Ora, grazie ai Twitter Files, sappiamo invece che il social non aveva trovato alcuna prova che i russi fossero coinvolti in questa storia. Invece di ottenere le prove di un’ingerenza russa, Hamilton 68 ha semplicemente raccolto una manciata tweet di persone reali, per lo più americani, e ha fatto passare queste conversazioni come «intrighi russi», spiega Taibbi [1]. Nel suo elenco, infatti, erano stati schedati come bot o troll russi normali cittadini americani, canadesi e britannici. Tra questi erano stati inclusi l’avvocato repubblicano David Shestokas [8] – che si era candidato per la poltrona di procuratore generale dell’Illinois nel 2022 – l’esponente dei media conservatori, Dennis Michael Lynch [9], fondatore e CEO di TeamDML Inc., e il giornalista indipendente Joe Lauria [10].
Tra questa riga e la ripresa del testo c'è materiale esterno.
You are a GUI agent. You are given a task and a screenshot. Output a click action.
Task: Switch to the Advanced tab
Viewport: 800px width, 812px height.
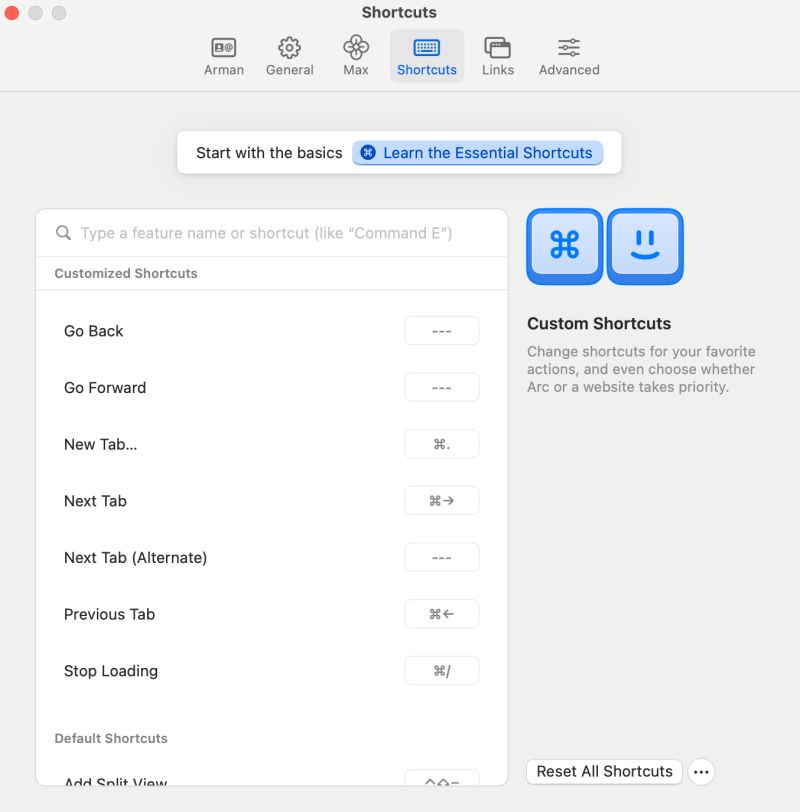pyautogui.click(x=568, y=55)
Dai documenti resi pubblici da Taibbi, si è inoltre scoperto che i dirigenti di Twitter non si fidavano totalmente dei dati raccolti. Yoel Roth, l’ex capo della sicurezza di Twitter, aveva decodificato l’elenco di 644 account monitorati: «La selezione degli account è bizzarra e apparentemente arbitraria», scriveva in una comunicazione interna il 3 ottobre 2017. «Sembra che preferiscano fortemente gli account pro-Trump […] anche se non ci sono prove valide che nessuno degli account che hanno selezionato sia o meno russo». Nel gennaio 2018, Roth aveva accusato Hamilton 68 di essere dannoso e si diceva convinto che le persone inserite nella lista della dashboard avessero il diritto di sapere «di essere state etichettate come tirapiedi russi senza prove». Alla fine, il social ha esitato a smontare quella che Taibbi definisce una “frode” per non compromettersi con l’Alliance for Securing Democracy e rischiare di inimicarsi le élite democratiche.

Taibbi ha parlato apertamente di «maccartismo digitale», in quanto le informazioni errate, diffuse da Hamilton 68, venivano utilizzate come fonte autorevole dai media, ma anche dalla sinistra e dalle Università, per perseguitare personalità vicine alla destra. 

La falsa accusa della presenza di una rete di bot e troll russi ha polarizzato l’opinione pubblica e diffuso l’idea che le democrazie in Occidente [11] fossero a repentaglio e che fosse necessario adottare misure repressive, quali la censura, per difendere la collettività dalla minaccia straniera.

Da quel momento, la propaganda russa è diventata un leit motiv, finendo al centro anche del dibattito mediatico nel nostro Paese, ben prima che esplodesse il conflitto russo-ucraino. I nostri mezzi di informazione [12] hanno abbracciato e promosso con entusiasmo la narrazione di un complotto social orchestrato dal Cremlino. I media italiani hanno dedicato più volte ampio spazio ai famigerati bot e troll russi [13], dipingendoli come un pericolo sociale, scivolando inesorabilmente nella paranoia quando si sono accusati i russi di aver influenzato il risultato del referendum [14] costituzionale italiano del 2016. 

Da lì, alle liste di proscrizione, di altrettanta maccartiana memoria, il passo è stato breve.